[EXERCISE PROMPT]:
For this exercise, reproduce the entries below exactly, but only from the line containing "Rifiuta e abbonati (707, 277)" through the line containing "Wolforg (49, 2569)", both included.

[INFORMATION PROVIDED]:

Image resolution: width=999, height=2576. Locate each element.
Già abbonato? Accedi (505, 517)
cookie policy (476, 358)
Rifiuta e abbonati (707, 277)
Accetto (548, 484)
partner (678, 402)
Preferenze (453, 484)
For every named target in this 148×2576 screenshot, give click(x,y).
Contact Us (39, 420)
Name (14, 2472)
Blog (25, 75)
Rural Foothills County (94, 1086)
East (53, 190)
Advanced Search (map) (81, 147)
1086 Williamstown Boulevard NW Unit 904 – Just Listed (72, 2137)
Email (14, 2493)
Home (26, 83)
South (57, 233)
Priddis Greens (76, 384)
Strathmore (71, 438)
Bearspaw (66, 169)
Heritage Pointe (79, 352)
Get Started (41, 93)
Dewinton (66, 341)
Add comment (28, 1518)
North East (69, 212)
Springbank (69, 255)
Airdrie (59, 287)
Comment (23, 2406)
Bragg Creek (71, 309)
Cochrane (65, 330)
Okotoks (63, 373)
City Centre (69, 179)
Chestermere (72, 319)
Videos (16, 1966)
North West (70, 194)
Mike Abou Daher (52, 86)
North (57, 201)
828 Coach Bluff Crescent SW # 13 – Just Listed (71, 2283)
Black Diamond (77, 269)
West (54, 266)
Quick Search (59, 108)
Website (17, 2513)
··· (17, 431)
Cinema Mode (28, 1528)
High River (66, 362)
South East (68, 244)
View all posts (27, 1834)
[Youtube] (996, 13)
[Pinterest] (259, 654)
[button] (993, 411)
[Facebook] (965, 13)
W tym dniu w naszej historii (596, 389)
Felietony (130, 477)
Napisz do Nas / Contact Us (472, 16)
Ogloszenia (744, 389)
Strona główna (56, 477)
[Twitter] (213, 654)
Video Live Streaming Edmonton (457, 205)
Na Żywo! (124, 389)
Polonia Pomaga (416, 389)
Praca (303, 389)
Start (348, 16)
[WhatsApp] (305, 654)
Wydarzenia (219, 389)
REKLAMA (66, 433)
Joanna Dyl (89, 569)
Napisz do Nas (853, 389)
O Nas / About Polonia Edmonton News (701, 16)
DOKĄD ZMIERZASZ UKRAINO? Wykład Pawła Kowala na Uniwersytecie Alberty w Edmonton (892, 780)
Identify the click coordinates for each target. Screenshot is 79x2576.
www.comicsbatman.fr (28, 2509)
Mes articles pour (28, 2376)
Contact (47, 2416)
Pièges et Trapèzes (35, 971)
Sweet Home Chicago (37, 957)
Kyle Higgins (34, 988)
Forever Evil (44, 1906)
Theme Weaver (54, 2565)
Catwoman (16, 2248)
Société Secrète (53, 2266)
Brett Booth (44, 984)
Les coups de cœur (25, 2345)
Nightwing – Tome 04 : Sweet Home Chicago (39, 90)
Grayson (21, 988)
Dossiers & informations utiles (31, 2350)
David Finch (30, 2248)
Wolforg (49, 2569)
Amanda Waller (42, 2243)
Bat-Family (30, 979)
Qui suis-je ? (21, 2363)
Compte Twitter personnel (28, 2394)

[ANSWER BOX]:
Rifiuta e abbonati (707, 277)
Accetto (548, 484)
partner (678, 402)
Preferenze (453, 484)
For every named target in this 148×2576 screenshot, give click(x,y).
Contact Us (39, 420)
Name (14, 2472)
Blog (25, 75)
Rural Foothills County (94, 1086)
East (53, 190)
Advanced Search (map) (81, 147)
1086 Williamstown Boulevard NW Unit 904 – Just Listed (72, 2137)
Email (14, 2493)
Home (26, 83)
South (57, 233)
Priddis Greens (76, 384)
Strathmore (71, 438)
Bearspaw (66, 169)
Heritage Pointe (79, 352)
Get Started (41, 93)
Dewinton (66, 341)
Add comment (28, 1518)
North East (69, 212)
Springbank (69, 255)
Airdrie (59, 287)
Comment (23, 2406)
Bragg Creek (71, 309)
Cochrane (65, 330)
Okotoks (63, 373)
City Centre (69, 179)
Chestermere (72, 319)
Videos (16, 1966)
North West (70, 194)
Mike Abou Daher (52, 86)
North (57, 201)
828 Coach Bluff Crescent SW # 13 – Just Listed (71, 2283)
Black Diamond (77, 269)
West (54, 266)
Quick Search (59, 108)
Website (17, 2513)
··· (17, 431)
Cinema Mode (28, 1528)
High River (66, 362)
South East (68, 244)
View all posts (27, 1834)
[Youtube] (996, 13)
[Pinterest] (259, 654)
[button] (993, 411)
[Facebook] (965, 13)
W tym dniu w naszej historii (596, 389)
Felietony (130, 477)
Napisz do Nas / Contact Us (472, 16)
Ogloszenia (744, 389)
Strona główna (56, 477)
[Twitter] (213, 654)
Video Live Streaming Edmonton (457, 205)
Na Żywo! (124, 389)
Polonia Pomaga (416, 389)
Praca (303, 389)
Start (348, 16)
[WhatsApp] (305, 654)
Wydarzenia (219, 389)
REKLAMA (66, 433)
Joanna Dyl (89, 569)
Napisz do Nas (853, 389)
O Nas / About Polonia Edmonton News (701, 16)
DOKĄD ZMIERZASZ UKRAINO? Wykład Pawła Kowala na Uniwersytecie Alberty w Edmonton (892, 780)
Identify the click coordinates for each target. Screenshot is 79x2576.
www.comicsbatman.fr (28, 2509)
Mes articles pour (28, 2376)
Contact (47, 2416)
Pièges et Trapèzes (35, 971)
Sweet Home Chicago (37, 957)
Kyle Higgins (34, 988)
Forever Evil (44, 1906)
Theme Weaver (54, 2565)
Catwoman (16, 2248)
Société Secrète (53, 2266)
Brett Booth (44, 984)
Les coups de cœur (25, 2345)
Nightwing – Tome 04 : Sweet Home Chicago (39, 90)
Grayson (21, 988)
Dossiers & informations utiles (31, 2350)
David Finch (30, 2248)
Wolforg (49, 2569)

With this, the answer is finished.